▶ **TASK INSTRUCTIONS**
1. In the page about A House Full of Daughters, how many generations of women does the book cover?
2. Carry on the page about A House Full of Daughters from its last line onward.
═══ PASSAGE TO READ ═══
All families have their myths and legends. For many years Juliet Nicolson accepted hers – the dangerous beauty of her flamenco dancing great-great-grandmother Pepita, the flirty manipulation of her great-grandmother Victoria, the infamous eccentricity of her grandmother Vita, her mother’s Tory-conventional background.

But then Juliet, a renowned historian, started to question. As she did so, she sifted fact from fiction, uncovering details and secrets long held just out of sight.

A House Full of Daughters takes us through seven generations of women. In the nineteenth-century slums of Malaga, the salons of fin-de-siècle Washington DC, an English boarding school during the Second World War, Chelsea in the 1960s, the knife-edge that was New York City in the 1980s, these women emerge for Juliet as people in their own right, but also as part of who she is and where she has come from.

A House Full of Daughters is one woman’s investigation into the nature of family, memory, the past – and, above all, love. It brings with it messages of truth and hope for us all.

Women

Critic Reviews

Shocking and brave... Nicolson's anger, tenderness and insight have resulted in an exceptionally moving book (Miranda Seymour)
I couldn't put it down... Enthralling, touching and beautifully written (Joanna Lumley)
Original and illuminating… A House Full of Daughters gallops through seven generations with confidence and ease: it is funny in parts, painful in others but always honest. (Andrea Wulf)
Tense, highly personal and beautifully written... A powerful and moving family portrait (Christena Appleyard)
═══ MATERIAL SHOWN ═══
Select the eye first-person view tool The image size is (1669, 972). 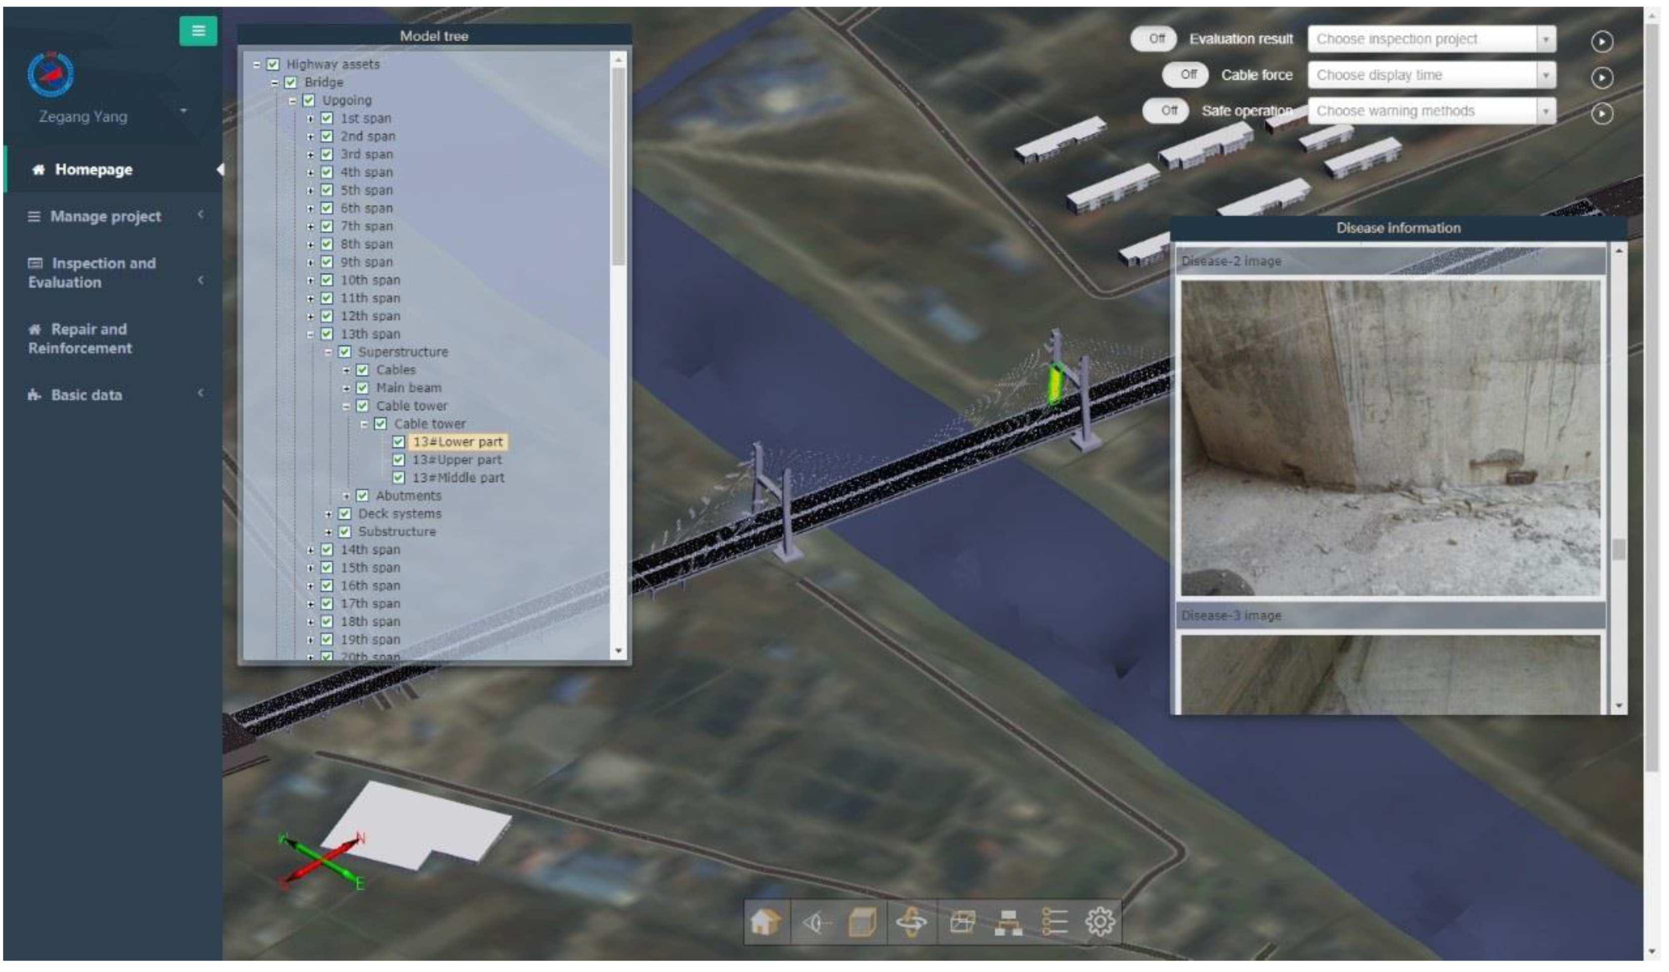click(816, 922)
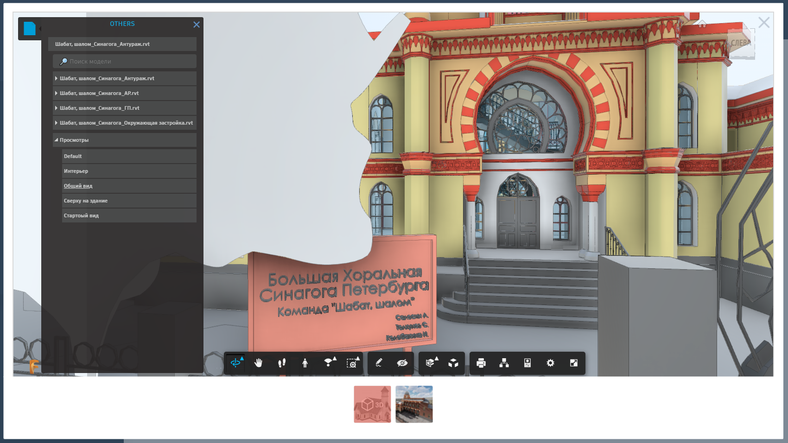788x443 pixels.
Task: Collapse the Просмотры section
Action: 57,140
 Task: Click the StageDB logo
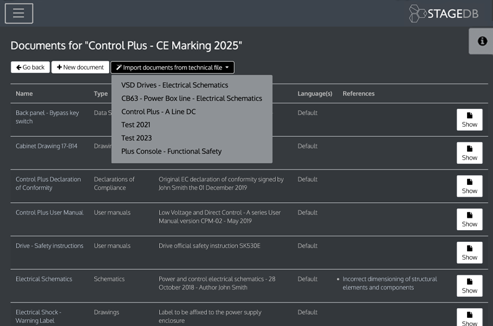[x=443, y=14]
═══
▶ **TASK-BY-TASK OUTPUTS**
1. Seven generations.

2.
Candid, poignant, well-written and wonderfully life-affirming (Sebastian Shakespeare)
The most enjoyable book to take on holiday would undoubtedly be Juliet Nicolson’s A House Full of Daughters . It combines history with memoir in a way that both historians and memoirists should envy (Lady Antonia Fraser)
In prose that is lyrical and sometimes self-lacerating, she anatomises the failures of love and attention, none the less destructive for being inadvertent, from which these husbands, wives, parents and children, suffered so acutely … Lent grace by Nicolson’s lustrous prose, and by the redemptive hope that love and forgiveness will free the latest generations from the baleful patterns of the past. (Jane Shilling)
A marvelous writer, with a wonderful eye for detail
Wonderful (Mark Mason)
Nicolson’s aim in her meditative contribution to Nicolson studies is not so much to chronicle…as to search for patterns in the intergenerational weave… A fascinating social document. (D.J. Taylor)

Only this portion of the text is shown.